A question that I answer on many occasions for my customers (I'm an HP presales consultant).

It all depends on what your doing and what resilience you require. If your DB is Oracle 9i and can use RAC the RP8400 is WAY better because you can use two in a RAC Cluster, there are two reasons to do this, firstly

1) A Superdome has three single points of failure (loose any of these and the whole Dome will come down) - they are the system clock, the system backplane and the power monitor

2) 2 x RP8400's in a cluster under RAC are much more performant (13% better) than a single SD of the same number of CPU's

3) The same solution using RP8400's is ├В┬г290k (at list price) cheaper than with a SD (with no SPOF and the same head room) - The upgrade by the way of a 32 Way SD to a 64 way SD is an absolute nightmare - its more a "marketing" upgrade than a technical one.

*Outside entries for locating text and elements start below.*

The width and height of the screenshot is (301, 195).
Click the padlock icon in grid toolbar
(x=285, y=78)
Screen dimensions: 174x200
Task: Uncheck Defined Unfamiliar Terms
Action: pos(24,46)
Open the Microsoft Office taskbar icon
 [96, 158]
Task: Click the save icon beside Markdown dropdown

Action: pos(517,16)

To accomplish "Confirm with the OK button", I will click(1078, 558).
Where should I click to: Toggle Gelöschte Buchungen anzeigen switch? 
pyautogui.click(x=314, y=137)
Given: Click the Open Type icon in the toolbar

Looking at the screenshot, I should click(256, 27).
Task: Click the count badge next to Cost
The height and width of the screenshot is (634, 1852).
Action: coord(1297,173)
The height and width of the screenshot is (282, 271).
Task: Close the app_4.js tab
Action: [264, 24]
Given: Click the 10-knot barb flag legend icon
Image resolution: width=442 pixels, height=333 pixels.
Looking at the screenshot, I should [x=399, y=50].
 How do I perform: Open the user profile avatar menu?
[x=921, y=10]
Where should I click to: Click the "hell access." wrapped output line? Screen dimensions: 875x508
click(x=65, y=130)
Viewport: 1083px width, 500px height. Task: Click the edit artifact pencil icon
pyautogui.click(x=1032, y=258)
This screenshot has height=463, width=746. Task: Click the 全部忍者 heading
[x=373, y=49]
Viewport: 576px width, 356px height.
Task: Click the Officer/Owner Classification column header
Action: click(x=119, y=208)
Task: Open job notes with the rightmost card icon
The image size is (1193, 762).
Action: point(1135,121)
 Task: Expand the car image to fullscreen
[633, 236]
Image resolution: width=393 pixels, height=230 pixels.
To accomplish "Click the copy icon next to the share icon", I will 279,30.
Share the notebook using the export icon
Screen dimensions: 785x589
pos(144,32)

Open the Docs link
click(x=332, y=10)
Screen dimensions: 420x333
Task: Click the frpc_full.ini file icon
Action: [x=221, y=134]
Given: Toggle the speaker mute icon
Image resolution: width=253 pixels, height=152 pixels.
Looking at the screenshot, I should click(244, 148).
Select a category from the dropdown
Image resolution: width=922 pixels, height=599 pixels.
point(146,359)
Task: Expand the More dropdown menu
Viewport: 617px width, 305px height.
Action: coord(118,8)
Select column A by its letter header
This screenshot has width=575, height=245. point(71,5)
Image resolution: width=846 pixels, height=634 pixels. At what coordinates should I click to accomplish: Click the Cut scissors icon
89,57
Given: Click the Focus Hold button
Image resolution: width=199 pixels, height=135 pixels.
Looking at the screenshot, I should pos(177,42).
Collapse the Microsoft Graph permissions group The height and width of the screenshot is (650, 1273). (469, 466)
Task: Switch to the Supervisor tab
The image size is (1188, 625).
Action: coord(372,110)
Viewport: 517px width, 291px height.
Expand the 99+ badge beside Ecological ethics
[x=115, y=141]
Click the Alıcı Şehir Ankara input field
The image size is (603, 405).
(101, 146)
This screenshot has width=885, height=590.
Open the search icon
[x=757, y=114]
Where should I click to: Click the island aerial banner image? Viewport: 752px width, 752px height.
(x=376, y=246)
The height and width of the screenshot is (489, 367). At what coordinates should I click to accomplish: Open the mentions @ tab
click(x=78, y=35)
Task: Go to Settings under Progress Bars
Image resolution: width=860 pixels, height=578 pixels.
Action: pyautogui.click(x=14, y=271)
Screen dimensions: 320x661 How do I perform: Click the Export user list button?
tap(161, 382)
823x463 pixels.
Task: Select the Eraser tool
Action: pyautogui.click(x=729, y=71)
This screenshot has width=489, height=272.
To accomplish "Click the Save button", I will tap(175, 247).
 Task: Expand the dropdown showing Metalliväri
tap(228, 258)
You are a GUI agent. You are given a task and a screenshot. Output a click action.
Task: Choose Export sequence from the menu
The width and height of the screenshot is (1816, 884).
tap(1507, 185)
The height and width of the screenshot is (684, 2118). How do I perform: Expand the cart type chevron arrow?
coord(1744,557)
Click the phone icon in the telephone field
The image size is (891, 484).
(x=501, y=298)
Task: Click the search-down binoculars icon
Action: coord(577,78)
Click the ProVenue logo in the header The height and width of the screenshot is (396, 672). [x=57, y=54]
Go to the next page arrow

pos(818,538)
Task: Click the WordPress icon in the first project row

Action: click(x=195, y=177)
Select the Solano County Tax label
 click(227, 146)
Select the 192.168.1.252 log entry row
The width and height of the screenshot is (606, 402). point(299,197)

4) Support costs are a lot less now and in the future on the RP than the SD.

To answer your original question ref the backplane - If you use Oracle 9i RAC on the RP8400's with Hyperfabric cluster interconnect you achieve the same end result for a lot less money and NO SPOF.

Hope this help you - here's some actual perf figures for you:

HP server rp8400 (875MHz) M 4 54,000
HP server rp8400 (875MHz) M 8 100,000
HP server rp8400 (875MHz) M 12
HP server rp8400 (875MHz) M 16 180,000

HP 9000 SUPERDOME (PA-8700+) H 8 8 90,300
HP 9000 SUPERDOME (PA-8700+) H 8 16 168,500

Kind regards,

J
Tim Sanko
Trusted Contributor

Re: How to compare two Systems

George,

One last parting shot. SD can have PA8700 or PA8800 the PA8800 in the RP8400 is virtually the same as the SD32. Scalability and memory are the main differences. From what I see.

If you cluster 2 rp8400s with MCserviceguard they may manage close to the performance of an SD32. Then you are theoretically completely redundant.

The question was backplane and that translates to throughput. Real application measurement,(Your mileage may vary) has proven that there is a difference.

Why doen't HP make a 2GB FC that works in the V-Class? Money!!!! The additional throughput might make an RP8400/32 way much less attractive to US.

All arguments aside. The question is which will perform better for you comes down to the question, How much RAM do you need. If the 128 GB of the RP is fine, (We are running on 16 GB.) then either will do you. If your DB is large and hungry, (ORACLE 817, 9.2,INFORMIX, Sybase) then you may want an SD just in case.